World Bank boss warns of ‘new danger zone’
Robert Zoellick says investors have lost confidence in economic leadership in Europe and the US
By CFOWorld.co.uk | CFO UK | Published 10:07, 15 August 11
International markets are entering a “new danger zone” as investors lose confidence in the economic leadership being shown in Europe and the US, according to the head of the World Bank Robert Zoellick.
Policy-makers need to take the recent market slump seriously and understand the severity of the situation, he told an Asia Society dinner in Sydney.
Zoellick said steps taken in the euro zone to deal with their sovereign debt crises and more general lack of competitiveness have tended to be taken “a day late” to ease investor concern.
He said there is likely to be a multi-speed global recovery, as an increasing proportion of worldwide growth comes from emerging economies and the traditional powerhouses of Europe and the US continue to struggle.
“What’s happened in the past couple of weeks is there is a convergence of some events in Europe and the United States that has led many market participants to lose confidence in economic leadership of some of the key countries,” he said.
“I think those events combined with some of the other fragilities in the nature of recovery have pushed us into a new danger zone.
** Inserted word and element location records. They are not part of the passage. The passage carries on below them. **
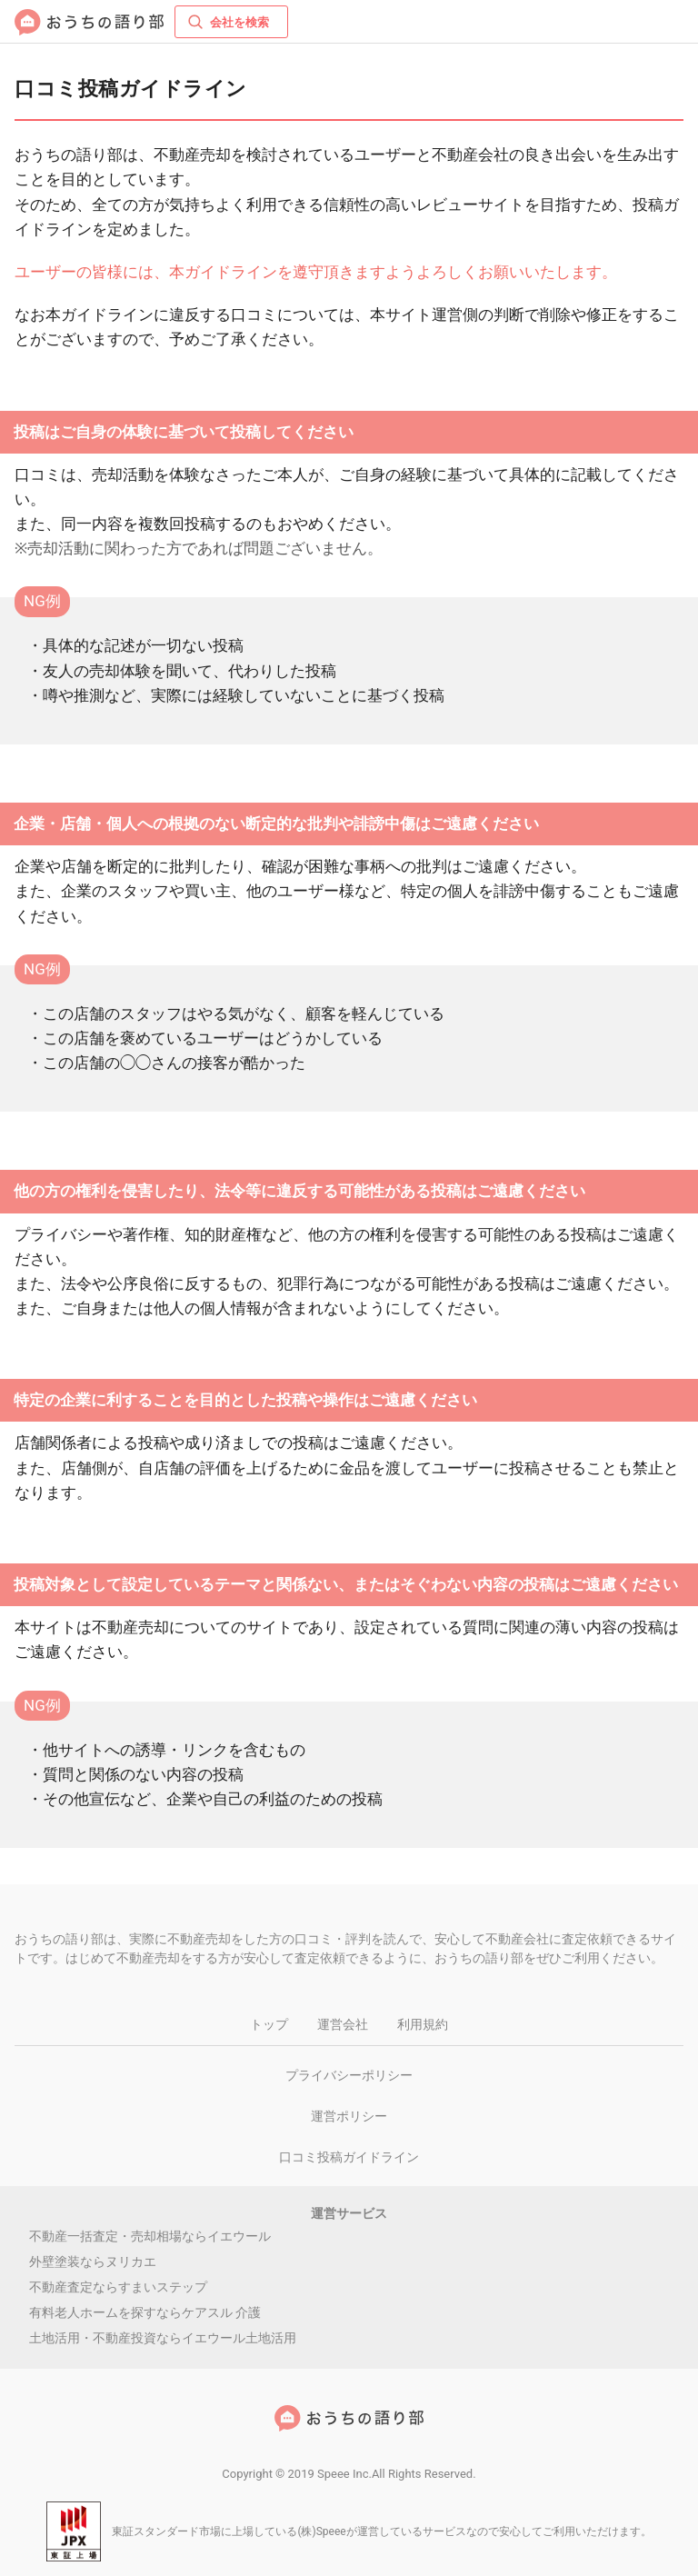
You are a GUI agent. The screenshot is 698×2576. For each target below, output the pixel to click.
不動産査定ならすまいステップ (118, 2287)
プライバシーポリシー (349, 2075)
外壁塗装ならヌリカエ (92, 2261)
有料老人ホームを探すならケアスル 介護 (145, 2312)
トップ (269, 2024)
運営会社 (342, 2024)
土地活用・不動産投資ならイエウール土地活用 (162, 2338)
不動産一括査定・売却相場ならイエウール (150, 2236)
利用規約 (422, 2024)
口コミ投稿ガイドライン (349, 2157)
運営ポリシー (349, 2116)
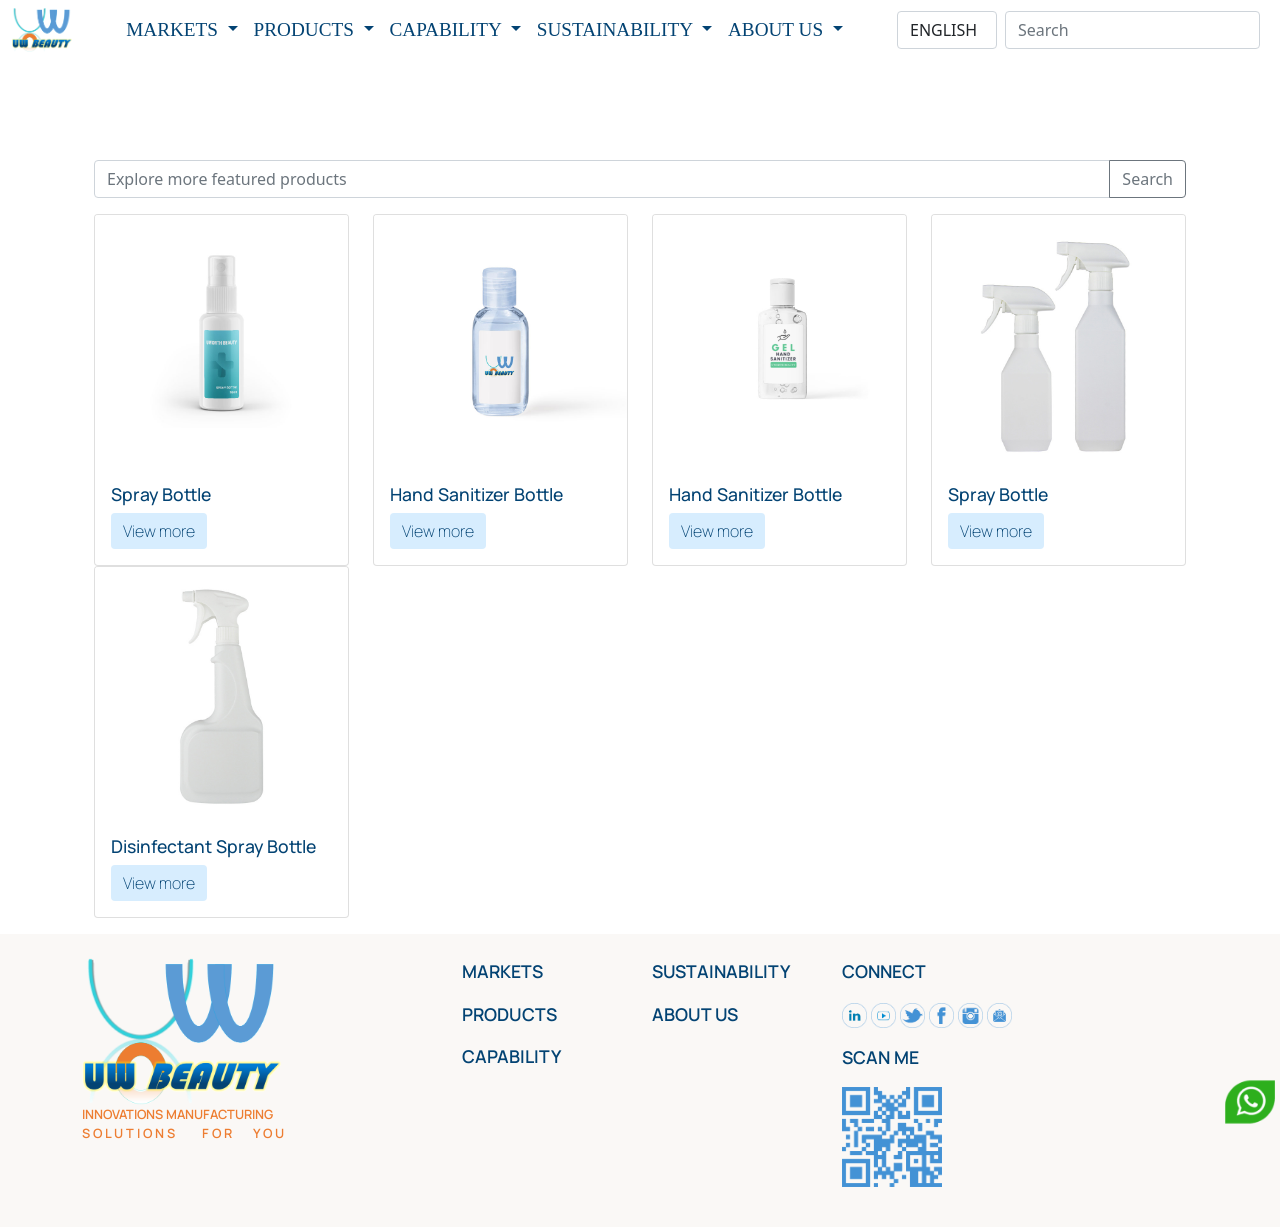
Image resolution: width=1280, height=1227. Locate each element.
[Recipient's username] (602, 179)
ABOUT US (778, 29)
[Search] (1132, 30)
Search (1147, 179)
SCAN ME (880, 1057)
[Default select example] (947, 30)
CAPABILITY (448, 29)
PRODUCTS (306, 29)
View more (159, 531)
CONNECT (884, 971)
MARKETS (174, 29)
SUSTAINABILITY (617, 29)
I don't say those words lightly.”
On the US, Zoellick said it wasn’t fears the world’s biggest economy faced an imminent problem, but “frankly that markets are used to the United States playing a key role in the economic system and leadership”.
He said efforts to cut US government spending have so far been focussed on discretionary spending as opposed to the entitlement programme such as social security. “Until they make an effort on those programmes, there is going to be continued scepticism about dealing with long-term spending.”
Zoellick said while market confidence has been hit, the real issue was whether this will spread to business and consumer confidence, something that was still unclear.
“What is different from the world of the past is now emerging markets are sources of growth and opportunity. About half of global growth is represented by the developing world... so this is a very rapid change in a relatively short span of time in historical terms,” he added.
On China, Zoellick said the appreciation of the yuan would be constructive, especially in helping tackle the country's inflationary pressure.